__Exercise set__:
1: Reproduce the surveillance guide from "Self-defense often starts" up to and including "or posting photos.".
2: Condense the paragraph of the surveillance guide that begins "Self-defense often starts with" into a shorter version that keeps its main facts.
3: Continue the surveillance guide from the point where it ends.

__Source document__:

════

A Guide for the Surveilled 

If you’re hounded — or merely have reason to suspect you are about to be hounded — by censors and spies, there are things you can do to protect yourself.

Self-defense often starts with your communication devices, the kind of things that Big Brother and Big Corporate Overlords tend to target. Reclaim the Net has put together a fairly comprehensive overview and explanation of ways to reduce your risk.

For example:

● Use a strong passkey.

● Turn off fingerprint unlock and face unlock.

● Be alert to phishing attempts.

● Delete unused apps and data.

● Delete photo metadata before sending or posting photos.

● Disable location services.

● Use airplane mode when preventing access to you is more important than having access yourself.

● Usea VPN to evade censorship and tracking.

● Be careful what kind of information about yourself you make public.

● Take steps to recover a confiscated or stolen device, or at least to make its data unrecoverable.

════

Data items:

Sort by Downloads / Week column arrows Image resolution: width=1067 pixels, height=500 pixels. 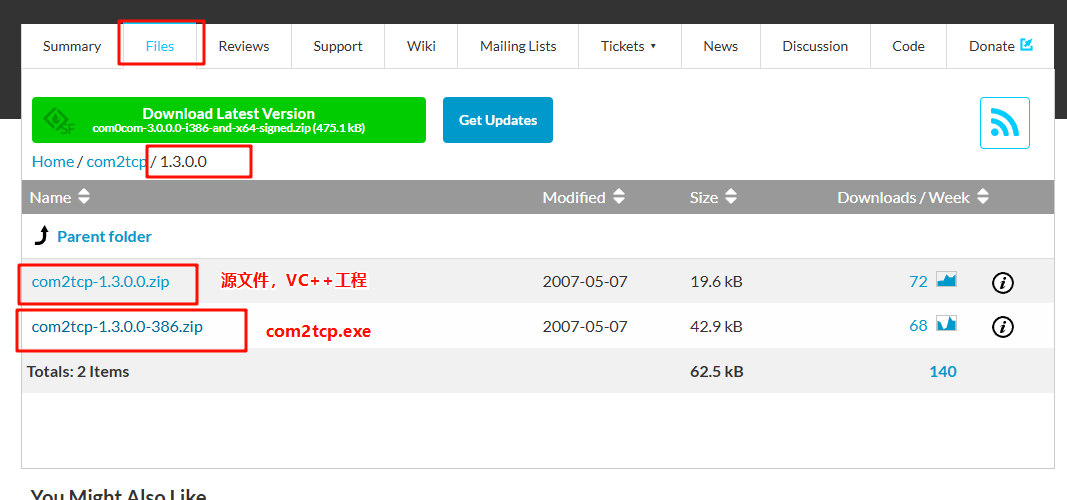tap(983, 198)
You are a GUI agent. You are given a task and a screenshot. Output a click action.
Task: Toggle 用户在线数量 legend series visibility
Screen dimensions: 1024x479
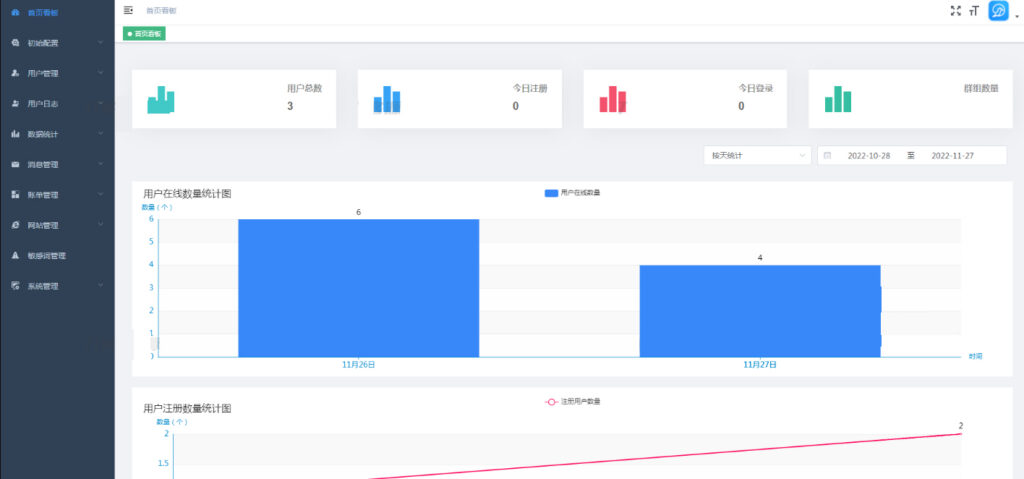pos(572,192)
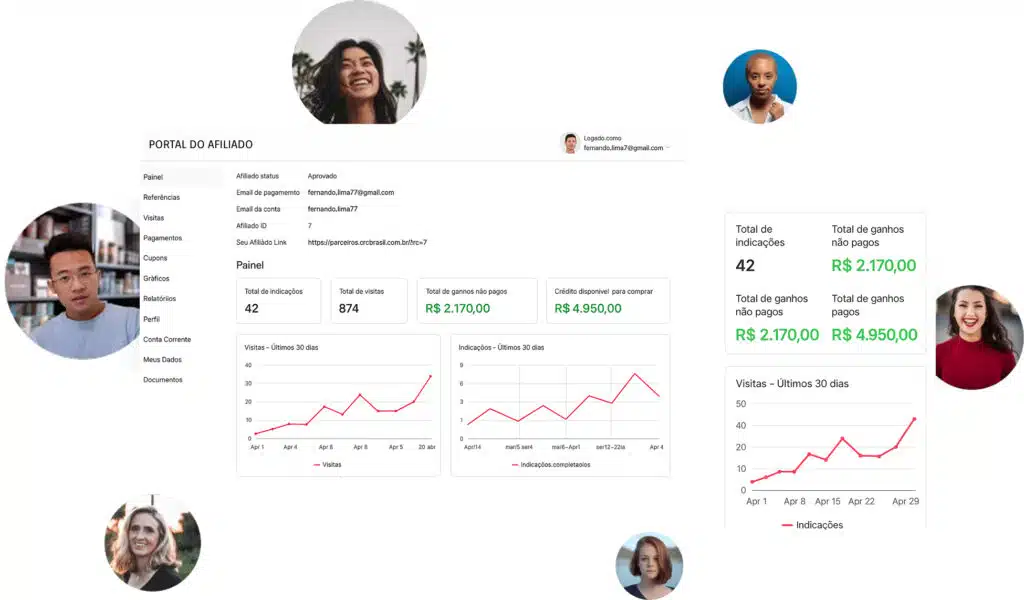Click the Visitas legend marker under left chart
Viewport: 1024px width, 600px height.
click(317, 465)
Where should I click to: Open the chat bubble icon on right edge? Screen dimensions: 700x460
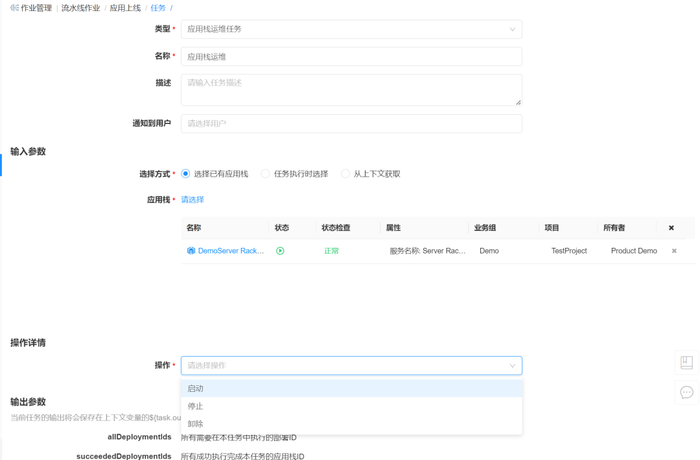pos(686,392)
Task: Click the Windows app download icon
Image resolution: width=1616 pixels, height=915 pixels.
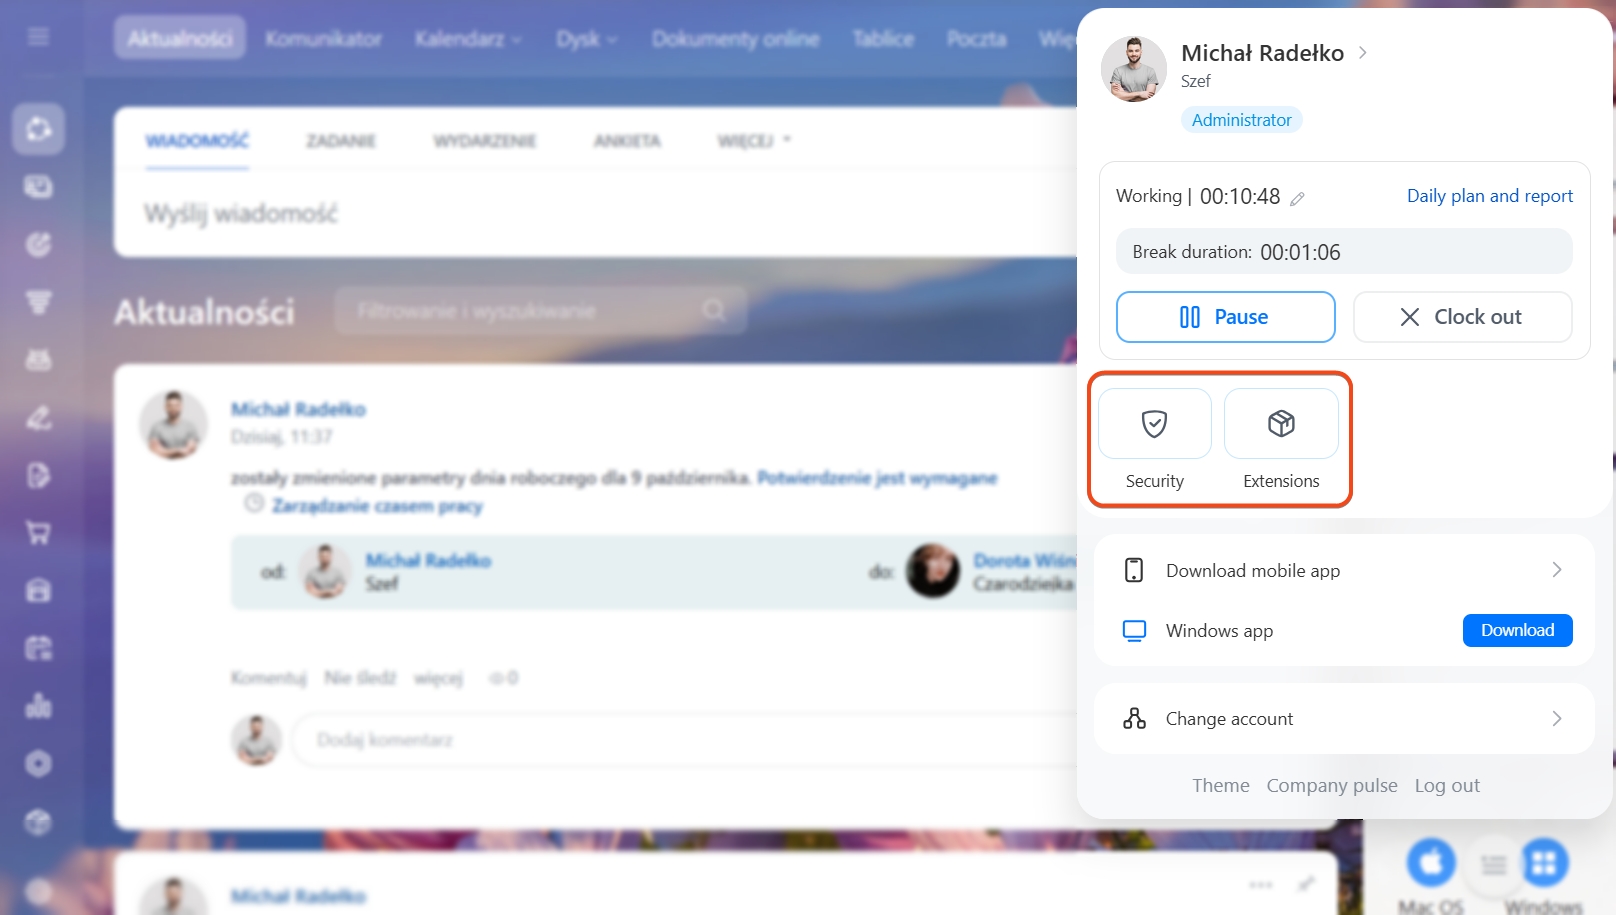Action: pos(1544,862)
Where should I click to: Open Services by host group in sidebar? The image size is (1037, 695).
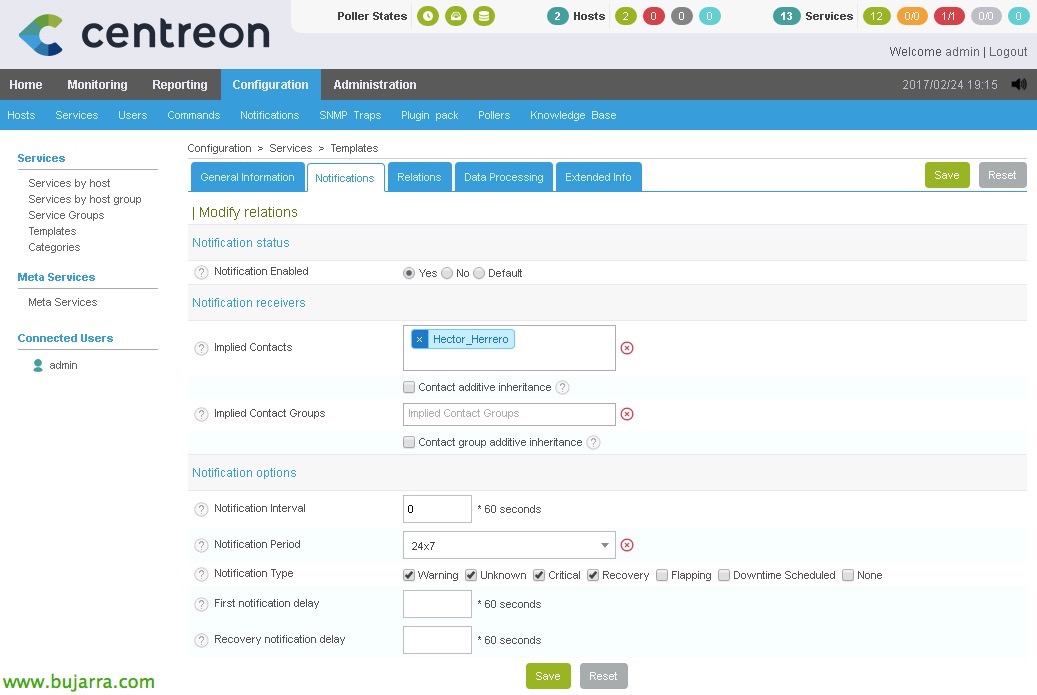(x=85, y=199)
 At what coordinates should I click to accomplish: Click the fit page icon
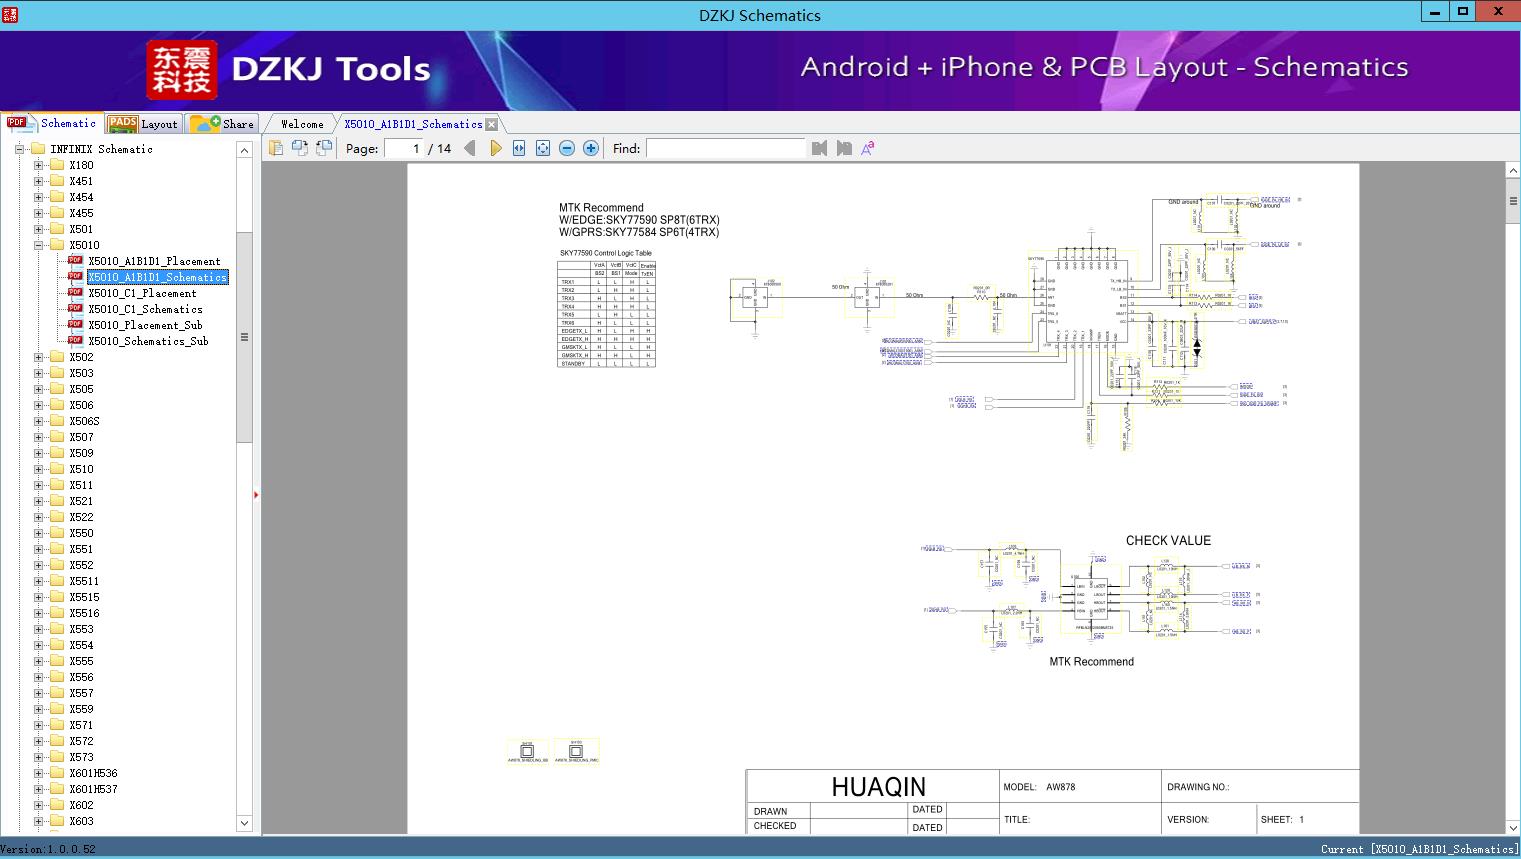(543, 148)
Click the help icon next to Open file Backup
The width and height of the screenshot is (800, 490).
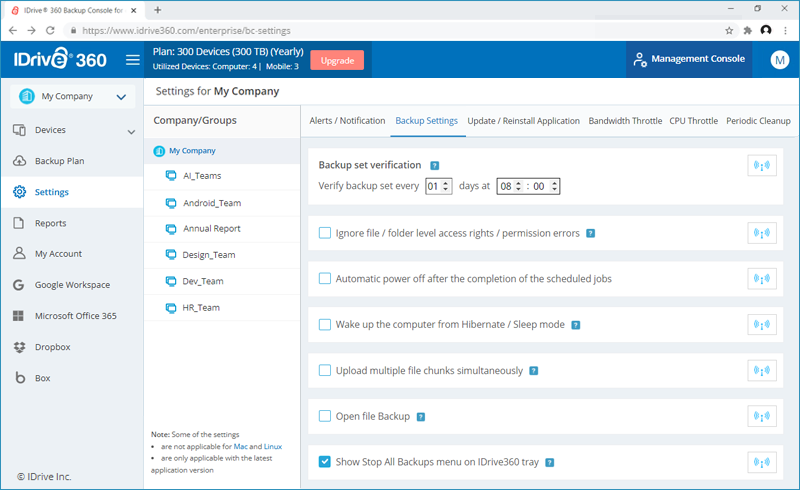(421, 417)
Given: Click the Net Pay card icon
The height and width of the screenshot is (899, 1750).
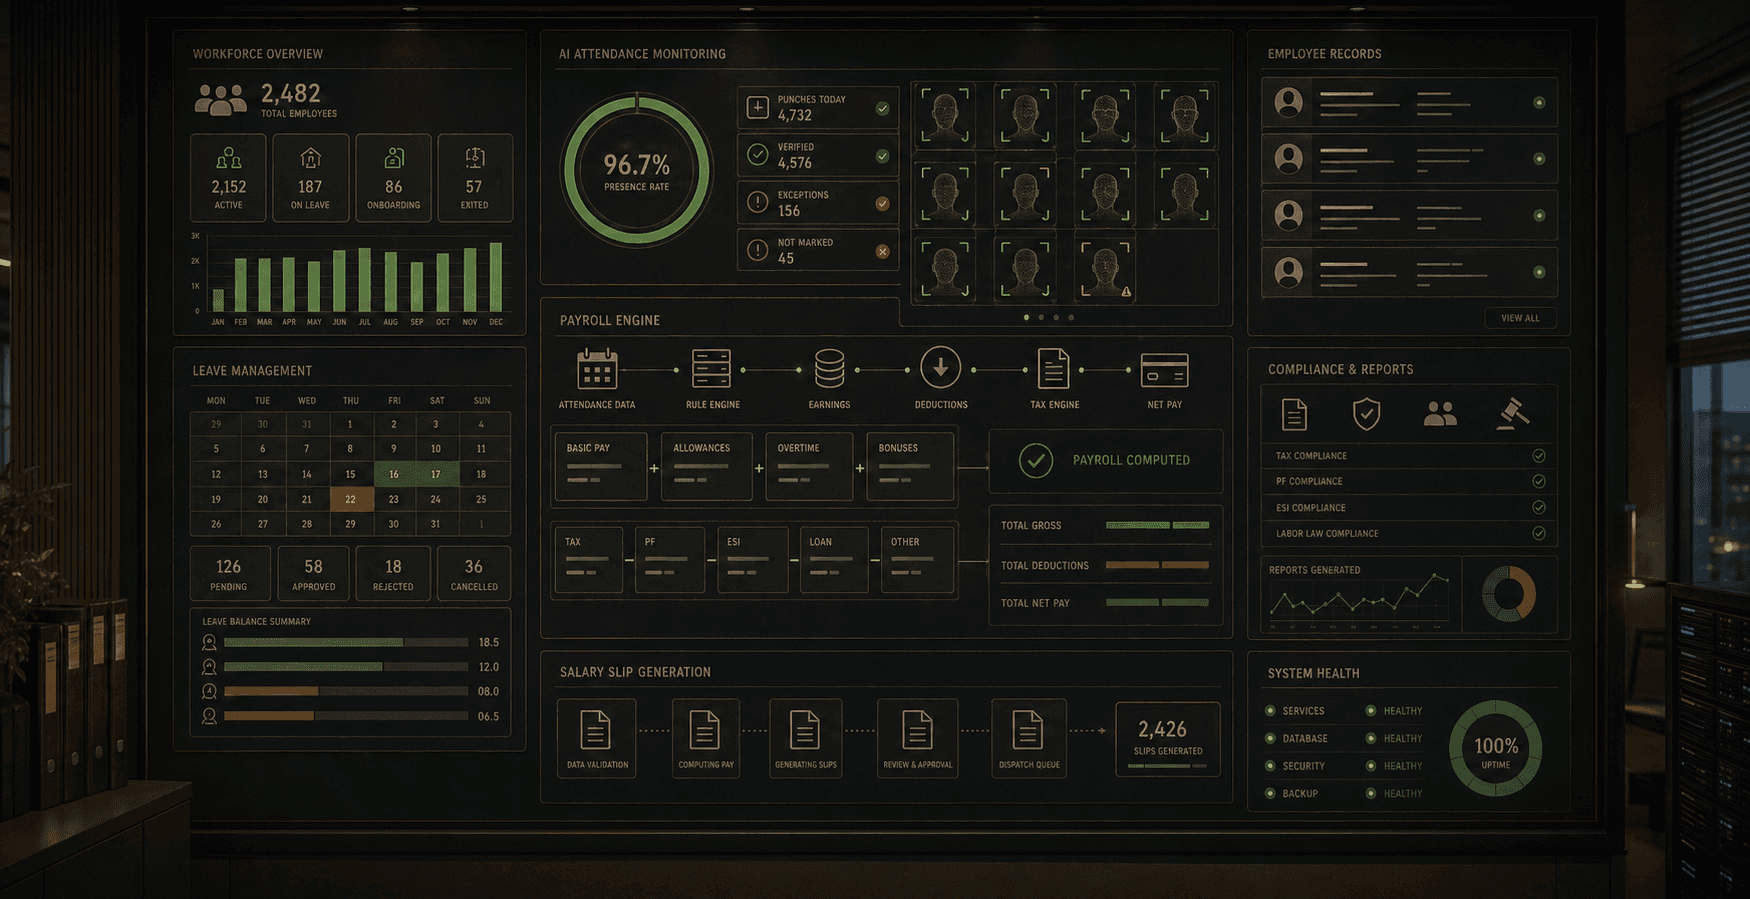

════

__Answers for this exercise__:
1:
Self-defense often starts with your communication devices, the kind of things that Big Brother and Big Corporate Overlords tend to target. Reclaim the Net has put together a fairly comprehensive overview and explanation of ways to reduce your risk.

For example:

● Use a strong passkey.

● Turn off fingerprint unlock and face unlock.

● Be alert to phishing attempts.

● Delete unused apps and data.

● Delete photo metadata before sending or posting photos.

2: Self-defense usually begins with your communication devices, a common target of Big Brother and Big Corporate Overlords. Reclaim the Net has assembled a fairly comprehensive overview of ways to reduce that risk.

3:
● Use anonymous accounts.

● Use encrypted text messengers.

● Switch to more privacy-conscious browsers, search engines, and ISPs.

Depending on your circumstances, some of these tips will be more relevant than others, of course. But it’s worth perusing the whole list.

Of course, to go to all this trouble, you’d have to believe that big governments and mega-corporations are trying to surveil you. As if we lived in one of those dystopian futures they talk about in scary science fiction stories.

And who could ever believe that?

Well . . .

This is Common Sense. I’m Paul Jacob.